Financial strategy may benefit bond owners
Spring Lake Heights, New Jersey (PRWEB) December 05, 2013- According to SavingsBonds.com, December is Savings Bond Planning Month. To kick off the month, SavingsBonds.com has revealed a little known financial strategy of reporting interest earned annually on savings bonds, which may help owners avoid having to pay large amounts of taxes when cashing in bonds.
U.S. Savings Bonds are subject to federal income taxes when they are either cashed in, or reach final maturity, whichever comes first. They are free from state and local taxes. The difference between the purchase price and the cash-in value is considered reportable interest. When savings bonds are cashed in, a 1099-INT is usually issued for any interest earned amount over $10. By reporting the federal interest earned annually, bond owners can avoid having to report a large amount of interest income in the year they are cashed in.
“Unfortunately, for millions of bond owners, especially retirees, the amount of interest income from cashing in savings bonds, along with additional income generated from other investments, such as 401K’s and pensions, could negatively affect their tax bracket,” says Jack Quinn, SavingsBonds.com Founder and CEO. He adds, “Individuals must also consider additional income amounts from spouses, if filing jointly.”
Take care with reporting
To start the process of reporting interest earned annually, an individual must first determine if it makes financial sense to report all of the interest earned to date for their entire portfolio of bonds in a specific year, on their federal income tax return. Then each year thereafter, they must report the interest earned for all of their bonds, in that year on their tax return every year until redemption. In the year an individual cashes in their bonds, they will include the previous year’s tax returns (which indicates the annual interest income reported for that year), and thus may result in not having to owe any large amount of taxes.
SavingsBonds.com offers a Savings Bond Inventory Report that will indicate both the lifetime, as well as the year-to-date, interest earned amounts.
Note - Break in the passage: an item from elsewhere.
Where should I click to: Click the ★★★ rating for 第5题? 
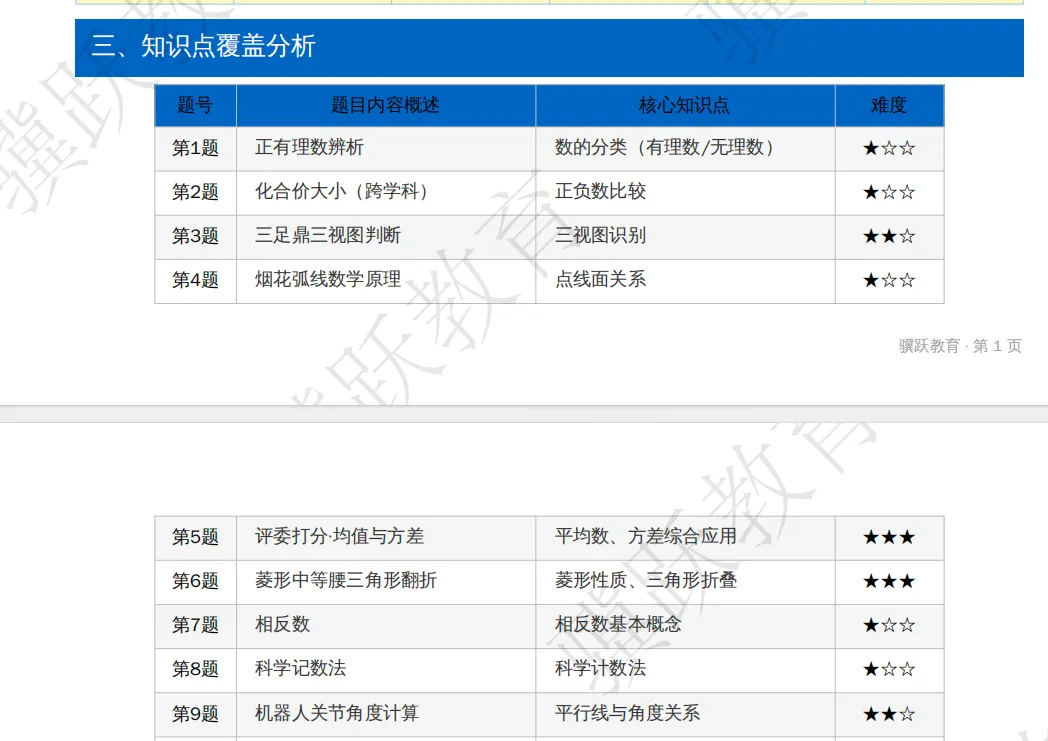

If an individual would like to elect to report interest annually, it is important to review their Inventory Report any time in December of every year, which indicates the total interest earned amounts accumulated in that year.
For most people, savings bonds may seem like a very simple and easy investment. They are often stashed away for education, retirement or rainy day needs. However, savings bonds, like most other investments, need financial planning too.